- Relator(a)
- Ministro João Otávio de Noronha
- Órgão julgador
- Terceira Turma
- Data do julgamento
- 01/12/2015
- Data de publicação
- 10/12/2015
STJ – Acórdão, Rel. Ministro João Otávio de Noronha, Terceira Turma, j. 01/12/2015, p. 10/12/2015
AGRAVO REGIMENTAL. AGRAVO EM RECURSO ESPECIAL. RESPONSABILIDADE CIVIL. DANO MORAL. OFENSA PRATICADA POR PREPOSTO DE ESTABELECIMENTO COMERCIAL. QUESTÃO APRECIADA NA DECISÃO DE ADMISSIBILIDADE E NÃO IMPUGNADA NAS RAZÕES DO AGRAVO EM RECURSO ESPECIAL. PRECLUSÃO CONSUMATIVA. COISA JULGADA. VIOLAÇÃO DO ART. 535 DO CPC. NÃO OCORRÊNCIA. SÚMULA N. 83 DO STJ. NÃO IMPUGNAÇÃO DE FUNDAMENTO SUFICIENTE POR SI SÓ PARA A MANUTENÇÃO DA DECISÃO AGRAVADA. SÚMULA N. 283 DO STF. INVERSÃO DO ÔNUS DA PROVA. SÚMULA N. 7/STJ. 1. A ausência de impugnação em agravo em recurso especial de questão apreciada na decisão de admissibilidade impede seu conhecimento na decisão agravada, por força da preclusão consumativa e da coisa julgada. 2. Afasta-se a alegada violação do art. 535 do CPC quando o acórdão recorrido, integrado pelo julgado proferido nos embargos de declaração, dirime, de forma expressa, congruente e motivada, as questões suscitadas nas razões recursais. 3. É inviável agravo regimental que deixa de impugnar fundamento da decisão recorrida por si só suficiente para mantê-la.

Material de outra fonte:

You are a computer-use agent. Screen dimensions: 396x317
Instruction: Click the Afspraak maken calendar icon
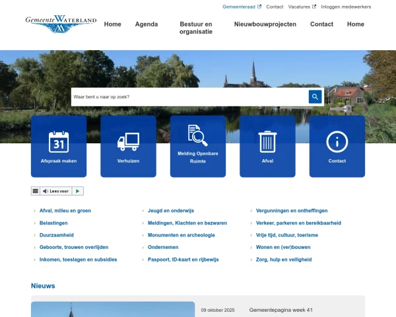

Incidência da Súmula n. 283 do STF. 4. Aplica-se a Súmula n. 7 do STJ se o acolhimento da tese defendida no recurso especial reclamar a análise dos elementos probatórios produzidos ao longo da demanda. 5. Agravo regimental parcialmente conhecido e desprovido. (AgRg no AREsp n. 641.138/RS, relator Ministro João Otávio de Noronha, Terceira Turma, julgado em 1/12/2015, DJe de 10/12/2015.)